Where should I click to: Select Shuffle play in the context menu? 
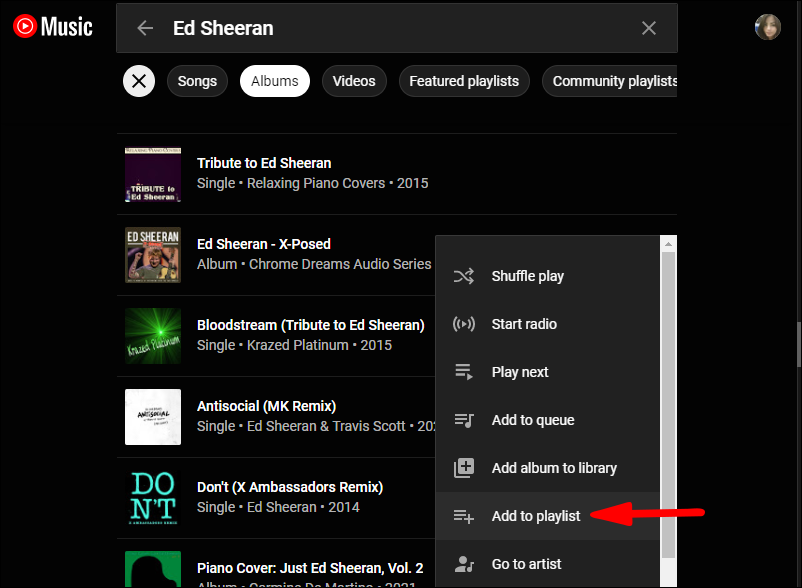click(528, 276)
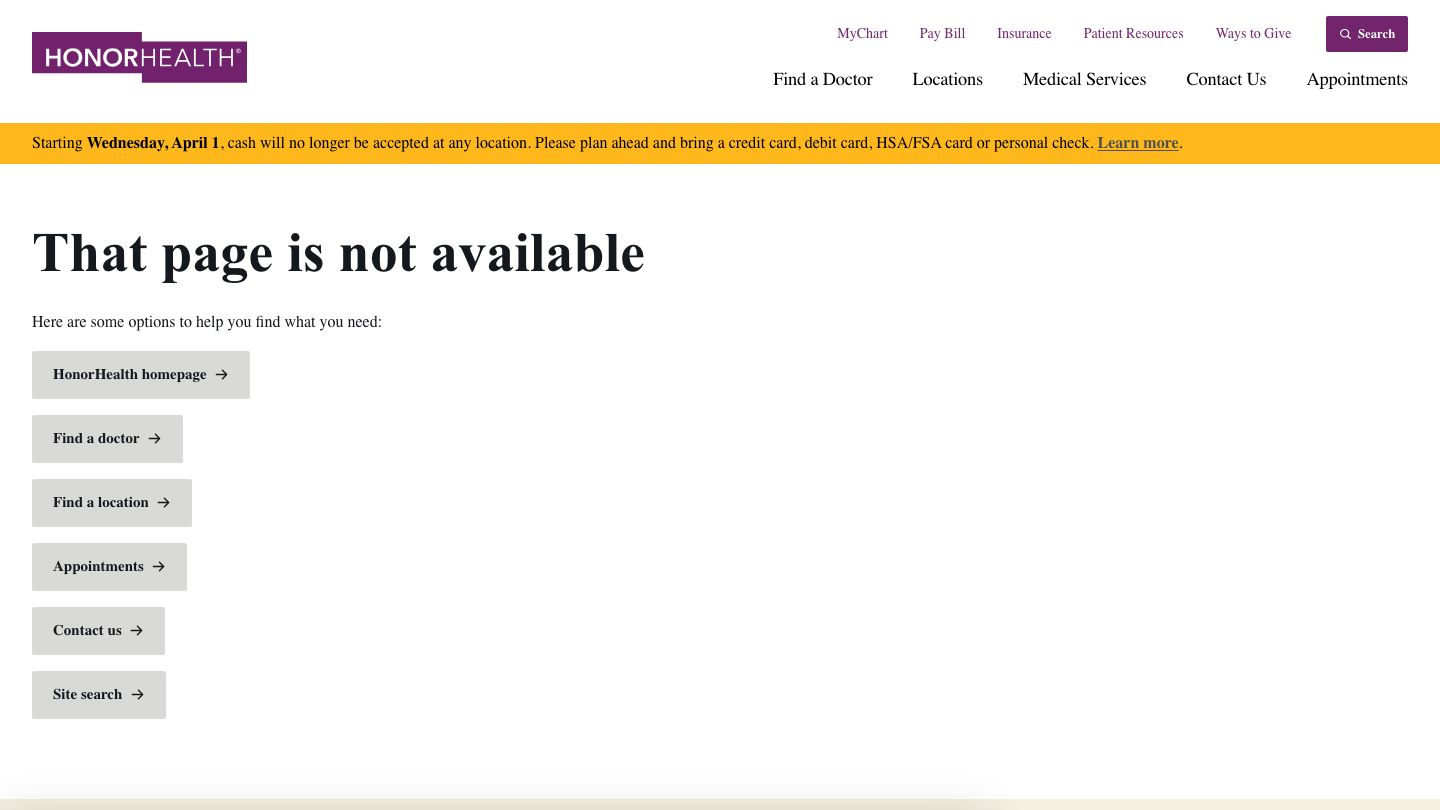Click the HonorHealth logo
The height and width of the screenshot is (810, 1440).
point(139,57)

# # # #

WHAT THE TASK ASKS
Your job is to transcribe the records exactly and in full. Pictures are not part of the copy.

THE ANSWER
Where should I click to: Select Shuffle play in the context menu? 
click(528, 276)
Click the HonorHealth logo
The height and width of the screenshot is (810, 1440).
point(139,57)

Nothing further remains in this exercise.